Who Wants To Forge Their Car's History?

Aaron Cole
by Aaron Cole

Hat tip to reader Alexander who sent us a link to a comprehensive 1991 BMW 325ic’s service history offered up on eBay because someone just probably wants them for the “novelty.”

The items reportedly include purchase paperwork and dealer maintenance records for an Alpine White, automatic convertible built around April 1991. Paperwork from Hawaii, Washington and California is included in the mildly suspicious auction lot listed with a Washington location.

“I want to frame those oil change receipts and hang them on my walls,” said nobody browsing this eBay listing.

We called attorneys general for New York, Washington and Colorado to see if misrepresenting your car’s service history was explicitly illegal and haven’t heard back. We also reached out to the Department of Justice and Department of Transportation to hear their takes.

It’s possible that phony service records wouldn’t be against the law in the same way as rolling back an odometer, but opinions seem to vary.

(Surely, if you pick up some junker BMW 325ic with a pristine service history and the whole thing blows up in your face, there’s gotta be a rule for that, right?)
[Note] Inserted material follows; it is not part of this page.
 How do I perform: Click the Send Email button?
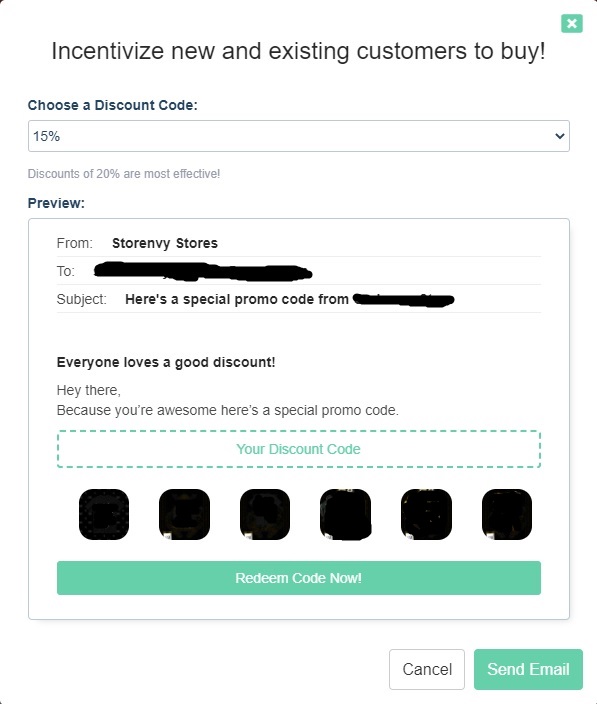click(528, 669)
Speaking with a few attorneys, we heard it could be easily proven fraudulent to pass these records off as legitimate paperwork for a car in which they don’t belong in a common law sense, but likely only if the service records were presented as belonging to that specific car.

Rick Wynkoop, a Colorado-based attorney, said selling the documents online isn’t against the law, but passing them off as belonging to a car that they don’t probably is. Wynkoop suggested something more sinister afoot — perhaps some VIN smudging — but phony service records was new to him.

“I can’t imagine there’s enough juice there to squeeze,” he said regarding a seller’s ability to use the paperwork in a private transaction.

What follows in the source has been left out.